In 2004, an official survey by the Chinese government indicated that China’s cobra population had dropped by 90 percent from previous decades because of culinary demands.
Popular on Chinese menu and in traditional Chinese medicine pharmacies are wild animals like poisonous snakes, owls, bear parts, rats, pangolins, elephant trunks, monitor lizards, tiger parts, crocodiles, monkeys, swans, peacocks, pheasants, civet cats, foxes, emus, leopard cats, mice, centipedes, bats, salamanders, worms, scorpions, beetles and cocoons. In some locations, domesticated cats and dogs are popular.
Known as ziheche or taipan, human placentas occupy a particular place in this genre, as they are a major source of income for thousands of Chinese hospitals because they can be sold as a coveted item to make soup for its alleged medicinal qualities. There is no legal protection of woman’s rights in this regard.
On March 6, China’s deputy health minister, Huang Jiefu, admitted to the public that executed prisoners were the main source of transplanted organs in China. He also noted that China’s demand for organ transplants was huge and that there was a dire need for more human organs.
China has been the world’s leading executioner. Each year, China executes more prisoners than the rest of the world combined, according to all major human rights organizations, including the Amnesty International.
The “socialist market economy” is China’s legally defined economic model. With market incentives and socialist arrogations of legal rights and modern values, China has become a paradise for state capitalism without decent human and animal rights.
CULTURAL ENVOY A LIFELONG SPY
Many Chinese were shocked to discover recently that Ying Ruocheng, China’s most famous stage actor and most “Westernized” artist, who - as China’s vice minister of culture in the 1980s, brought American playwright Arthur Miller and Italian film director Bernardo Bertolucci to the Chinese audience - was a lifelong spy for China’s counterintelligence services.

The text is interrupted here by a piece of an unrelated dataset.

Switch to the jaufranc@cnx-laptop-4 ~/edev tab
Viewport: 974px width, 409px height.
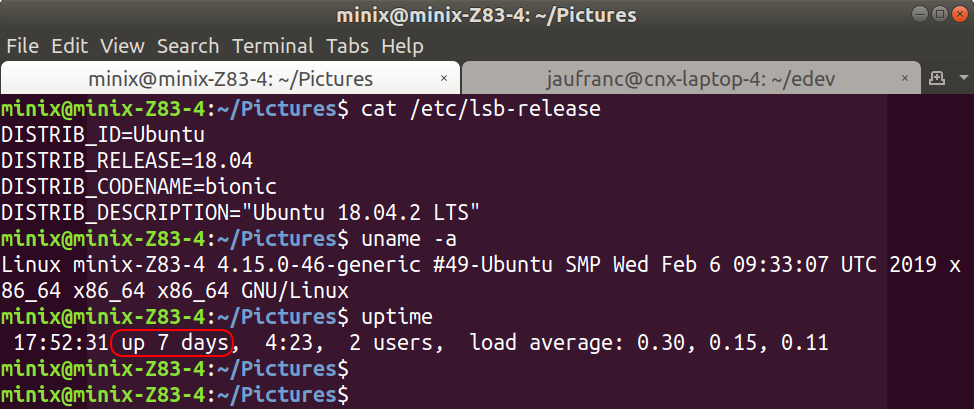[x=691, y=78]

Mr. Ying died in December 2003, but his biography, “Voices Carry” [Rowman & Littlefield, 2009], was just translated into Chinese, with substantial deletions on all parts related to a peculiar aspect of his life: his devoted spying since the 1950s on his Western partners and friends for the Chinese spy agencies.
Curious minds discovered these deletions and translated the missing parts into Chinese, which appeared on the Chinese Internet, causing a minor sensation.
The book reveals, that, among other things, Mr. Ying was responsible for the arrest in 1951 of his friends, the American couple Allyn and Adele Rickett, who were visiting scholars at Peking University at the time. The Ricketts spent four years in Chinese prison for supposedly being American spies.